In April of 1836, as the Mexican Army was advancing across Texas, Peggy and her sons fled from their land as part of the Runaway Scrape. When they returned a few days after the Battle of San Jacinto, the family found that not only was their corn crop and livestock — more than 230 animals — gone, consumed by both the Mexican and Texan armies, but that their property was littered with the bodies of hundreds of Mexican soldiers. The sight was one that Peggy said would haunt her for the rest of her life. Horrified by the state of her home, Peggy traveled to Sam Houston’s camp to demand that he remove the rotting, smelling corpses.

Houston refused to move the bodies, and instead tried to impress upon McCormick the significance her land now held as the site of Texas independence. McCormick, unimpressed with Houston’s blustering, replied, “To the devil with your glorious history! Take off your stinking Mexicans.” Houston again refused. According to Robert Hancock Hunter, Houston wanted to make Santa Anna bury the bodies but he would not do so. With no other choice, Peggy McCormick and her two sons buried the bodies themselves.

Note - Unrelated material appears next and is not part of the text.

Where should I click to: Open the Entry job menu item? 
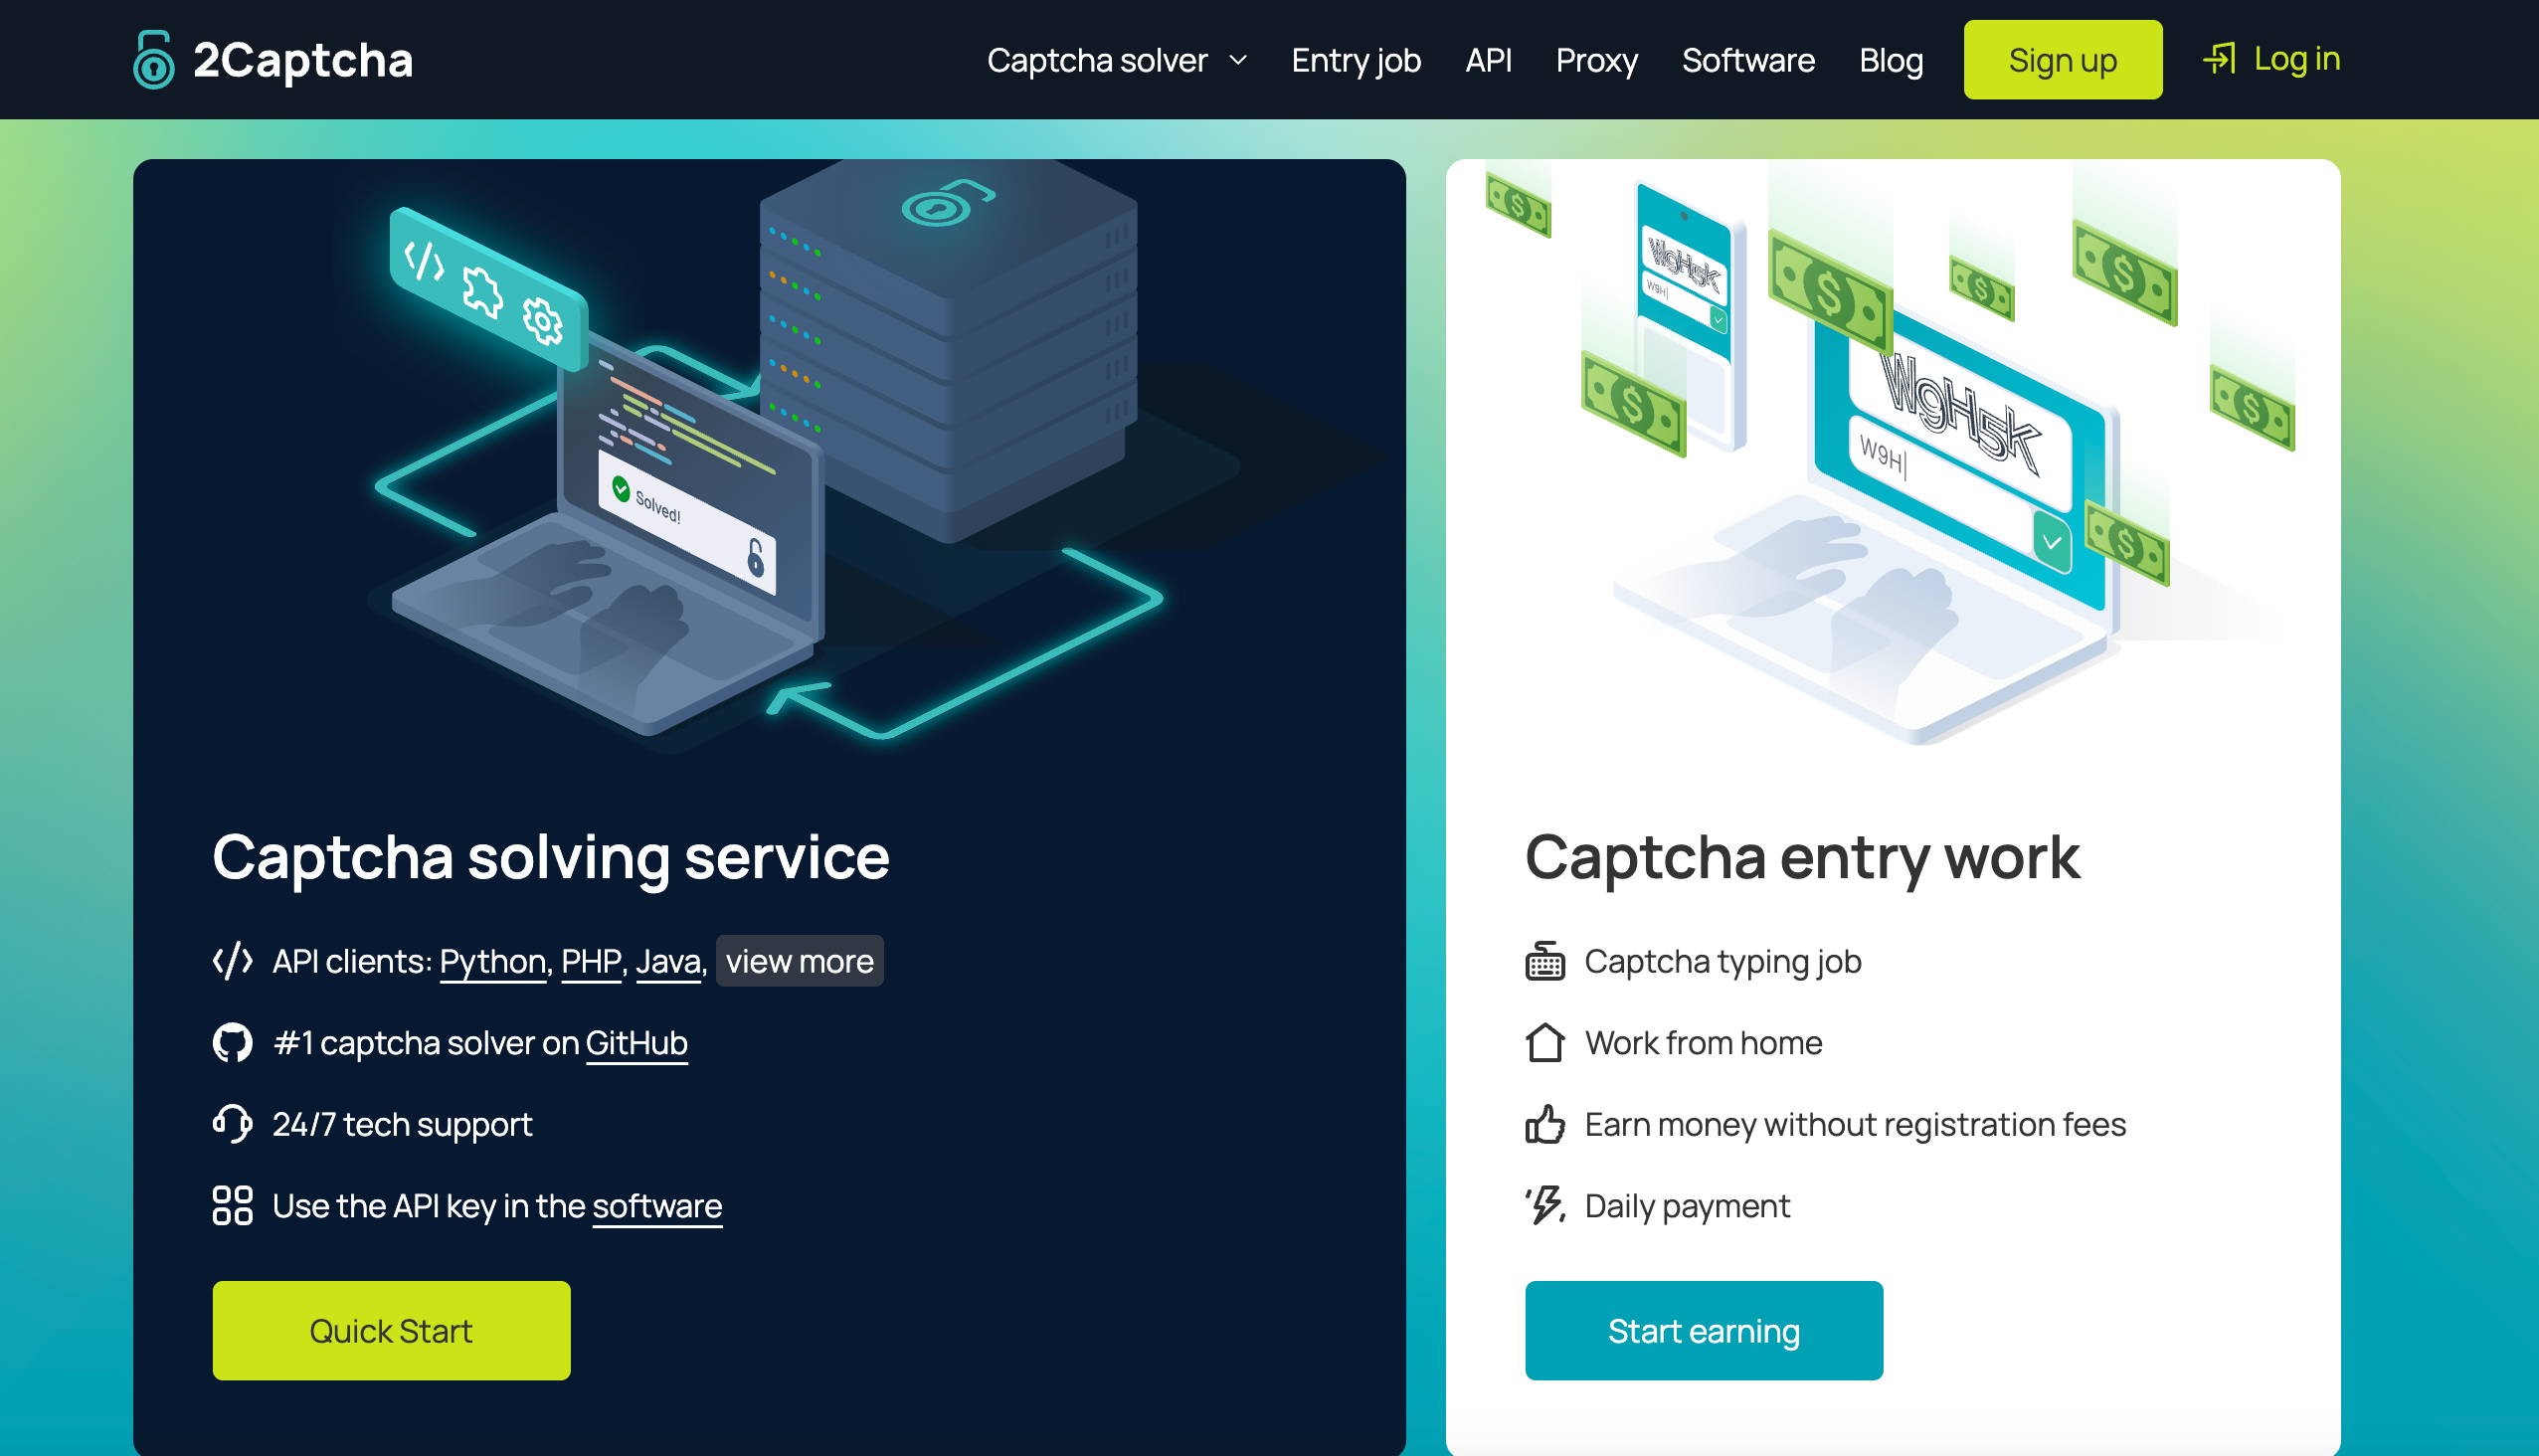[x=1355, y=61]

Peggy continued to live her property, growing it to one of the largest cattle operations in Harris County. Unfortunately, most of her land was stolen from her through an unscrupulous land resurvey that was not uncovered until after her death in 1854. Houston’s words to Peggy McCormick, that her land would become a historic site well remembered for its role in Texas history was prophetic. Today the site is part of the San Jacinto Battleground State Historic Site. One of the lakes on the property was renamed “Peggy’s Lake” in honor of this remarkable Texas woman.